* PROVIDED PASSAGE:
· · · · · · ·

How Apple Is Getting You To Think Less And Spend More

Apple Pay promises to make something that is already pretty easy for most Americans -- spending money -- even easier. That likely means Americans will end up spending more.
In this photo taken on Friday, Sept. 19, 2014, people wait to buy the new Apple iPhone 6 and 6 Plus devices outside an Apple store in Hong Kong. The Apple's new devices were released on Friday in Hong Kong, Singapore, Australia and Japan. (AP Photo/Vincent Yu)
In this photo taken on Friday, Sept. 19, 2014, people wait to buy the new Apple iPhone 6 and 6 Plus devices outside an Apple store in Hong Kong. The Apple's new devices were released on Friday in Hong Kong, Singapore, Australia and Japan. (AP Photo/Vincent Yu)

With its new mobile payment feature, Apple promises to make something that is already pretty easy -- spending money -- even easier. While that's great for Apple and retail partners like McDonald's and Walgreen's, the benefit to you is debatable.

When it's easier to spend money, most research finds, people simply spend more money. Like credit cards and debit cards before it, Apple Pay is another step closer to the salesperson's dream: shoppers who think less and spend more.

Apple Pay, which debuted on Monday, is built into the iPhone 6 and 6 Plus, and lets you pay for stuff by tapping your phone on a reader at a handful of participating retailers. (The technology is called Near Field Communication, or NFC).

On its site, Apple calls its system “contactless,” promising it will eliminate the “wasted moments finding the right card."

It’s unclear if those wasted moments are, as Apple implies, annoyances anyone really would like to banish from their lives. Certainly, they are small impediments to buying that companies would like removed.

And it's not just fumbling for a card that Apple wants to eliminate. When you look closely at Apple Pay's retail partners, it becomes clear that the company isn't trying to replace credit and debit cards. It's going after cash, and the limitations paper money puts on spending.

“You go into a restaurant and you want a latte, and then you decide you want a latte and a muffin. But you’ve only got three dollars on you. You’re going to just get the latte,” Helaine Olen, a journalist and author of Pound Foolish, a book about the failings of the personal-finance industry, told The Huffington Post.

If you're using a card or, now Apple Pay, you buy the muffin. And the restaurant wins more of your money.

The daily muffin transactions are exactly where there’s an opportunity to replace cash. Whole sectors stand to benefit from its disappearance.

· · · · · · ·

* LISTED RECORDS:
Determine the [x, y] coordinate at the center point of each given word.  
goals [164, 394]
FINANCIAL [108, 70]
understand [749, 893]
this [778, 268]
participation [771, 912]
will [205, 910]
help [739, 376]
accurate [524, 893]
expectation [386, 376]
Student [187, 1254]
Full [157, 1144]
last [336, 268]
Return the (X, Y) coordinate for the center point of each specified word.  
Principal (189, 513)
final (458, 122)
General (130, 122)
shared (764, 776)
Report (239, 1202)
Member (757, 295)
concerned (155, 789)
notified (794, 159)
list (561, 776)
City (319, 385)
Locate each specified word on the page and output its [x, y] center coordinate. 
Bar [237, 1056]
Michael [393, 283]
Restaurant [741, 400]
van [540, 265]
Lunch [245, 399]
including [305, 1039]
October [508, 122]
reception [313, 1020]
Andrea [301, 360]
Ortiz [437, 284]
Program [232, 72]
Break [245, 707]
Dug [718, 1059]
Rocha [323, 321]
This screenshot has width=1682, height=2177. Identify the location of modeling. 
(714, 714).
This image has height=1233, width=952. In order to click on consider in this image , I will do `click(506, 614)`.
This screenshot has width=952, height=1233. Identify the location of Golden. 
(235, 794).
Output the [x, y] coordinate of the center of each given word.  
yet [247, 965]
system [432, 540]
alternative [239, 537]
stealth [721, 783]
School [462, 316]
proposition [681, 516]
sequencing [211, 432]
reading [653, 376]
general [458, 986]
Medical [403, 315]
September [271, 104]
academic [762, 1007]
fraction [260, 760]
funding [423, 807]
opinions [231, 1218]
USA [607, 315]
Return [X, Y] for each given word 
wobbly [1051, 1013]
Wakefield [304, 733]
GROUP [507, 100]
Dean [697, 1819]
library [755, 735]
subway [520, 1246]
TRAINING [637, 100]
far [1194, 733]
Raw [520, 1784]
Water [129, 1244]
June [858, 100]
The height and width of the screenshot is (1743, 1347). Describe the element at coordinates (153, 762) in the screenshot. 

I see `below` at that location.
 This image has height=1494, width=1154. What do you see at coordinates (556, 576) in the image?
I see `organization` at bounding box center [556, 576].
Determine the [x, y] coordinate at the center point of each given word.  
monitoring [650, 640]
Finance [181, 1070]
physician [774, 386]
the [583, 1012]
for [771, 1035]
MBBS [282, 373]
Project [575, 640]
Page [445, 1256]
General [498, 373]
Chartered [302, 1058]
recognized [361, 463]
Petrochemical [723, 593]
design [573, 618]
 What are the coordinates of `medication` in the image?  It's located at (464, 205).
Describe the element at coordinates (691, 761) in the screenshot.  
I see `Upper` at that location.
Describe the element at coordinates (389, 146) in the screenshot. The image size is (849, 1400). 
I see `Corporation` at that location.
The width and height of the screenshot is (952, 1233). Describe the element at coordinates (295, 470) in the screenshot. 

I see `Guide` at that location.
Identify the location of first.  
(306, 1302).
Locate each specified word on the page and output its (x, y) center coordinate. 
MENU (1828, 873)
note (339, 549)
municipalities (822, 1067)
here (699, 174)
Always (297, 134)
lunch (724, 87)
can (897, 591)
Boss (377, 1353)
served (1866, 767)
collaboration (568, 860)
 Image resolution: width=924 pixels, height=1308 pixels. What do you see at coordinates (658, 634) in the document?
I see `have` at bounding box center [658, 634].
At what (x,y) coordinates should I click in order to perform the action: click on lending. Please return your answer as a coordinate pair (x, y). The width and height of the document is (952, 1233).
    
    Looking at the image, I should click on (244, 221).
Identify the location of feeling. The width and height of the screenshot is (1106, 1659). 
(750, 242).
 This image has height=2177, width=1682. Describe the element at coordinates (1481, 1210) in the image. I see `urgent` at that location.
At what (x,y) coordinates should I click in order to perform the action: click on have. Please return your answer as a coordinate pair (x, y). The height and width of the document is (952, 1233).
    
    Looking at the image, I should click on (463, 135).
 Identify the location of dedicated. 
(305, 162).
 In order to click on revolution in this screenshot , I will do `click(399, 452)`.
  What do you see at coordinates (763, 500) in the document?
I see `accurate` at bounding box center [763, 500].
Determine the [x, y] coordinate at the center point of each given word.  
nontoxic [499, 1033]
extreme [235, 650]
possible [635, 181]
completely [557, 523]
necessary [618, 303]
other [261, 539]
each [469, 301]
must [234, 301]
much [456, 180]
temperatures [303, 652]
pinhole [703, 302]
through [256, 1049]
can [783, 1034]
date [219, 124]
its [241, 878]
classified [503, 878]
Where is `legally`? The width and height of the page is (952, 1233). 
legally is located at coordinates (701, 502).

· · · · · · ·

* PROMPT A:
According to the photo caption in the Apple Pay article, where were Apple's new devices released on Friday? List every place it names.
* PROMPT B:
Carry on writing the Apple Pay article from the point where it ends.

* EXERCISE ANSWER A:
Hong Kong, Singapore, Australia and Japan

* EXERCISE ANSWER B:
We've known for a while that, when people spend with credit cards, they spend more. Researchers call this "decoupling" -- separating spending from thinking. The more frictionless spending is, the more we spend. The New York Times’ Ron Lieber recently resurfaced a 2001 MIT study that found subjects were willing to pay between 60 and 115 percent more for the same item when paying with a credit card. The researchers called this “the credit card premium.”

“When you don’t have cash, you spend more money,” Olen said. This effect is also seen with debit cards, even though those are directly tied to the finite value of cash in consumers' bank accounts, Olen noted.

Disguising cash payments as something else is the key. For instance, a study 2008 study by NYU and University of Maryland professors titled Monopoly Money concluded that “the more transparent the payment outflow, the greater the aversion to spending, or higher the ‘pain of paying.'"

"Less transparent payment forms tend to be treated like [play] money and are hence more easily spent," the study added.

In other words, the twinge we feel when handing over piles of green paper really is a constraint on spending. That's why it makes sense for Apple to try to replace cash payments. Based on American payment habits and Apple Pay's partners, it's clear that's exactly what Apple is doing.

It’s easy to think of cash as antiquated, but a report from the San Francisco Fed showed that cash still dominates low-value, high-volume purchases. Sixty-six percent of transactions worth less than $10 are done with cash, according to the study. The biggest opportunity for Apple Pay, it turns out, is in replacing cash, not displacing plastic.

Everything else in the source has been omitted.